Royal Bank of Scotland is expected to confirm that it is to create a "bad bank" with more than £30 billion of assets, following a review of its operations ordered by the British Treasury.
The taxpayer-backed lender is to say that a new separately managed bad bank will be established to deal with the legacy of its toxic assets - the least disruptive of three break-up options being looked at for the bailed-out bank.
Chancellor George Osborne ordered a review of the bank after a parliamentary commission recommended the government consider splitting up RBS. Mr Osborne is expected to give his backing to the bad bank plan after being presented last month with the report by Rothschild on the future structure of the lender.
RBS already holds £54 billion ($91 billion) of toxic assets in its existing "non-core" division, but the new bad bank unit could contain as little as £35 billion of legacy assets.
Among the options understood to have been turned down was a more radical breakup that would have involved setting up a new state-backed body into which RBS could have put tens of billions of pounds of its bad assets.
The bad bank announcement will come alongside the release of RBS' third-quarter financial results, which are expected to show it made a pre-tax profit of £400 million, reversing a loss in the same period last year of £1.2 billion.
The return to profit is likely to increase the focus on RBS' inability to pay dividends and the bank is expected to confirm it is in talks to pay back the £1.5-billion so-called Dividend Access Share that prevents it from making payouts to shareholders.
The results will be the first overseen by RBS' new chief executive, Ross McEwan, who took over from Stephen Hester in September.
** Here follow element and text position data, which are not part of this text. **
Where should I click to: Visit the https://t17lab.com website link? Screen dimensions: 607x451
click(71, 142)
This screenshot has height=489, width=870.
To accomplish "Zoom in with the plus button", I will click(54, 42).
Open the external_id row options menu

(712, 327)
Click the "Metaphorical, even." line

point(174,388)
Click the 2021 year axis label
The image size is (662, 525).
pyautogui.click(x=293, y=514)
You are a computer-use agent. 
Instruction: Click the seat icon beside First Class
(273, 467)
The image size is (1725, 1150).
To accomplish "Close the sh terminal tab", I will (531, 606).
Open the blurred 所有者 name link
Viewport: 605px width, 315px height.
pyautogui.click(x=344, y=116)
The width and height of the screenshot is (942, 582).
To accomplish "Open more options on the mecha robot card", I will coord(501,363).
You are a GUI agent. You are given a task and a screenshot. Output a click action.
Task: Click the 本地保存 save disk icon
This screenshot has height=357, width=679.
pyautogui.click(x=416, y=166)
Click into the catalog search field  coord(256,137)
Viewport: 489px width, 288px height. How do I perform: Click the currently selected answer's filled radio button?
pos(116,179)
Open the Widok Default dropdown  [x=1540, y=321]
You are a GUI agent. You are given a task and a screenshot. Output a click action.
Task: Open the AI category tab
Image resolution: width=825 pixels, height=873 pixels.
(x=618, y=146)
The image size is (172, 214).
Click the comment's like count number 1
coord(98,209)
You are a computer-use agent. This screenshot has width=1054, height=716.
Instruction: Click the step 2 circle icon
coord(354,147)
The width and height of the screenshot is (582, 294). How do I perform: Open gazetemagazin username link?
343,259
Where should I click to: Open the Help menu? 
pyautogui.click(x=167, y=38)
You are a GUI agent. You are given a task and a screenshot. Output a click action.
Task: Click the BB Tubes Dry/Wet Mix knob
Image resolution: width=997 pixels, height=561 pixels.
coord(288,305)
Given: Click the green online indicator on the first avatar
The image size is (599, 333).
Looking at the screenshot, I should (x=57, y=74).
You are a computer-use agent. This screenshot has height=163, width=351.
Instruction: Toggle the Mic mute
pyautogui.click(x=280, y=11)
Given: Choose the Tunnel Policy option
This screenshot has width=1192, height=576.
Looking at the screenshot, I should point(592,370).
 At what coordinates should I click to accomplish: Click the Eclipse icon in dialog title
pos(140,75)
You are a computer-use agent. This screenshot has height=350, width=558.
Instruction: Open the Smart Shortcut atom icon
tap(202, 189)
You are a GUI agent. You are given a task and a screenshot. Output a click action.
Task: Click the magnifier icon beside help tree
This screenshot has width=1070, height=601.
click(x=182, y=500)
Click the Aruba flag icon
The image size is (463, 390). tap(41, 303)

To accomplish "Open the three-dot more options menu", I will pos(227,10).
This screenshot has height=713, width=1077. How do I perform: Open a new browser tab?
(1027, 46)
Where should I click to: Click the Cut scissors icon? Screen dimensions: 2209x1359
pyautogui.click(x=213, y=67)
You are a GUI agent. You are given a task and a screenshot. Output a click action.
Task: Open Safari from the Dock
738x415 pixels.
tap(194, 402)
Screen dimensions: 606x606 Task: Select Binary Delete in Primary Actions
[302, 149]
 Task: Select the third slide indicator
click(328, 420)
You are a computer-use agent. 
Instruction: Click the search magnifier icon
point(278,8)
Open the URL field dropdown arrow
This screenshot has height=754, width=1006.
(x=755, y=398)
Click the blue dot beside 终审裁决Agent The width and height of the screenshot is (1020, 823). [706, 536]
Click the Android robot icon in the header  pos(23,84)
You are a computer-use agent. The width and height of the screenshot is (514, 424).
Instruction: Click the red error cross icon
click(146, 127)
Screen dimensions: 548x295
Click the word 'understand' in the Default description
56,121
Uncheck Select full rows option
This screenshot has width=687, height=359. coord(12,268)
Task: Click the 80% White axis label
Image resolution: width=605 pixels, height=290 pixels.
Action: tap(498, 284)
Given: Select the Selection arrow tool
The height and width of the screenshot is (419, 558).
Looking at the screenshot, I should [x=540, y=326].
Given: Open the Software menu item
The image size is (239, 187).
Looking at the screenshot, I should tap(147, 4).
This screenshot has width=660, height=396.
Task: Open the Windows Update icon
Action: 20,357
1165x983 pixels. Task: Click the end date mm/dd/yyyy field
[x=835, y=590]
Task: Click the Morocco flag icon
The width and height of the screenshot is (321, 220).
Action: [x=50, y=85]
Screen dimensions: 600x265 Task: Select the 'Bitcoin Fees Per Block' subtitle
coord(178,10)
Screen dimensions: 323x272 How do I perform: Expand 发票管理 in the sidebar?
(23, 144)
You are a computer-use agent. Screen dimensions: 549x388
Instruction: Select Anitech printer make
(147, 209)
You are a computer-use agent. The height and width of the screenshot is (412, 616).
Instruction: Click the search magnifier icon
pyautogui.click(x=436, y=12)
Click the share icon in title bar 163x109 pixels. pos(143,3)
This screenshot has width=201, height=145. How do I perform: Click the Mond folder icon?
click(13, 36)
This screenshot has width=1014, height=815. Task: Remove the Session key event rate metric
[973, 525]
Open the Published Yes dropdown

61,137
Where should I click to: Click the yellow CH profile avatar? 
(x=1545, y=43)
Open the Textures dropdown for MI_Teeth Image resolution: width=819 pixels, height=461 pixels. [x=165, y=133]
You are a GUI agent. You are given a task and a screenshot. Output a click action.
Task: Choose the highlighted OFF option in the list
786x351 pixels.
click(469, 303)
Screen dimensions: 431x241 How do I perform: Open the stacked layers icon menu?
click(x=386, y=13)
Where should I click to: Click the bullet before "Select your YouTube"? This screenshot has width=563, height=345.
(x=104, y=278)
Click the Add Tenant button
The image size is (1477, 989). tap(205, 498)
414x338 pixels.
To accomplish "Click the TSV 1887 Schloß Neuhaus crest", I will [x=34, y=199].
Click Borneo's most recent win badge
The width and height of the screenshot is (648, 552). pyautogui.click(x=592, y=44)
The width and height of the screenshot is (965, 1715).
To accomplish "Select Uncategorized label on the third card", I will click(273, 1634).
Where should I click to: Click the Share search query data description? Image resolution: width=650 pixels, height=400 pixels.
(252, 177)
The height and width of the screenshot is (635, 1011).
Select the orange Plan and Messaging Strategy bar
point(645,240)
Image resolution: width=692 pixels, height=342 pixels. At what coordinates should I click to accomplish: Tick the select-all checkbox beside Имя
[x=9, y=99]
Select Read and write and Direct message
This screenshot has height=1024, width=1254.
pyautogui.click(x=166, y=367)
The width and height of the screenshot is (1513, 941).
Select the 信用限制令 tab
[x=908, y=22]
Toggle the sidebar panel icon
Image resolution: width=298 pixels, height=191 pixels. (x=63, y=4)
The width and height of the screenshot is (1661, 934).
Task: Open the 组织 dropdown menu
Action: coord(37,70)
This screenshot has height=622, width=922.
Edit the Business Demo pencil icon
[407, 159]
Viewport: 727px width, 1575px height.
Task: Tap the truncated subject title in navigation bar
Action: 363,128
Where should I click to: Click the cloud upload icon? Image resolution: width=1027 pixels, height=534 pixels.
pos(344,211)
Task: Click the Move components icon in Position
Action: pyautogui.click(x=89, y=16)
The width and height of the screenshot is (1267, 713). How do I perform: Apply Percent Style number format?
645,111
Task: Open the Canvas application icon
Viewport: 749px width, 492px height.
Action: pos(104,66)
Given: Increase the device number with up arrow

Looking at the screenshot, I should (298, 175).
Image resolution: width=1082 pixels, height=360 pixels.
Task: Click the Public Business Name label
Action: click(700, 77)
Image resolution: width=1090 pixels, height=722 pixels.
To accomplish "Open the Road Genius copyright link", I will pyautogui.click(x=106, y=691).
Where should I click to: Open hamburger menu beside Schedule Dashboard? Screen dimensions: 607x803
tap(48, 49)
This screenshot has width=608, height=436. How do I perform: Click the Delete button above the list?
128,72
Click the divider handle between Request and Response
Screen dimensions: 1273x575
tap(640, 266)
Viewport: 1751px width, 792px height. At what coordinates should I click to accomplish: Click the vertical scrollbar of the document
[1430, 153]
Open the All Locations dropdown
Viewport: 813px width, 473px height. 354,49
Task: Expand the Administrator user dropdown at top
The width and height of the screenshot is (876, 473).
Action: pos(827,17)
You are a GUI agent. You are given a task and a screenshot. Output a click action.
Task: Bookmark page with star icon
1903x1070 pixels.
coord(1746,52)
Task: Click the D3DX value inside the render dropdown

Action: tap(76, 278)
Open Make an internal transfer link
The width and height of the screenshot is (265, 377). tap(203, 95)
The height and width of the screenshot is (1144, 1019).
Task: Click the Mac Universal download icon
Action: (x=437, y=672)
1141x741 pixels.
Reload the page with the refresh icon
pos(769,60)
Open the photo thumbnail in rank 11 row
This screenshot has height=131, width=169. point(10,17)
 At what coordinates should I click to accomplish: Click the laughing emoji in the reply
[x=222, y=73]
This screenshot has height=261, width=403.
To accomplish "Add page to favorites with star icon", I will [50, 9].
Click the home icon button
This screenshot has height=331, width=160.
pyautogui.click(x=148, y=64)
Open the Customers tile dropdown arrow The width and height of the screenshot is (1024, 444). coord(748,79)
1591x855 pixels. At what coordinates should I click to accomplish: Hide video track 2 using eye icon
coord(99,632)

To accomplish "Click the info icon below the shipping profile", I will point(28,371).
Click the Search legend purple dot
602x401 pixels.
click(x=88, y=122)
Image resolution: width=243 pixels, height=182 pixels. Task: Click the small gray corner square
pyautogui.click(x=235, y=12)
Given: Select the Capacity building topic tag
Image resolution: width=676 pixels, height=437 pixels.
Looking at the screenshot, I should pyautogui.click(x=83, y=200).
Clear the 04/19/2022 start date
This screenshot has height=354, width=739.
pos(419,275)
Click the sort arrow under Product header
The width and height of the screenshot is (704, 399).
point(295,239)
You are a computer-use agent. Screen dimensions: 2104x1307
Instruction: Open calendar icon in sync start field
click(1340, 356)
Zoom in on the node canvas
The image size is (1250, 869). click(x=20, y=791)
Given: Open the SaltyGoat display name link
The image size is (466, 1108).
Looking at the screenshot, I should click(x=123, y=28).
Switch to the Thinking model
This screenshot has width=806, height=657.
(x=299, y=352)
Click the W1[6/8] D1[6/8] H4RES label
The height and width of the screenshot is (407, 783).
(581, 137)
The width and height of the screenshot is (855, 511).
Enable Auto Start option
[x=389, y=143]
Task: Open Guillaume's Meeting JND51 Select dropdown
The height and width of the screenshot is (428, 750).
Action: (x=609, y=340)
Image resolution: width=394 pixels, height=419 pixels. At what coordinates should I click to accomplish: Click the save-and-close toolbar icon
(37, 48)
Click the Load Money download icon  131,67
Among the other issues likely to be under the spotlight will be further mis-selling provisions as well as investigations into potential wrongdoing by RBS staff. RBS has already set aside billions of pounds for payment protection insurance and interest rate swap mis-selling, but could announce further charges.
The bank is also expected to give an update on an investigation into potential manipulation of the foreign exchange market after admitting it was co-operating with an international inquiry into the allegations.
RBS has already settled with the US and British authorities over its role in Libor-rigging. However, the bank this week was named along with eight other banks in an $US800-million lawsuit filed in New York by US mortgage lender Fannie Mae. Fannie Mae is claiming the RBS, along with other banks including Barclays, manipulated global borrowing rates at its expense, costing it hundreds of millions of dollars in losses on interest rate swaps taken out to hedge its exposure to movements in rates.
Meanwhile, RBS has suspended two traders in connection with a worldwide probe into the possible manipulation of the $5 trillion-a-day foreign exchange market, the Financial Times claimed. British, US and Swiss regulators are investigating whether banks colluded to set rates. RBS declined to comment.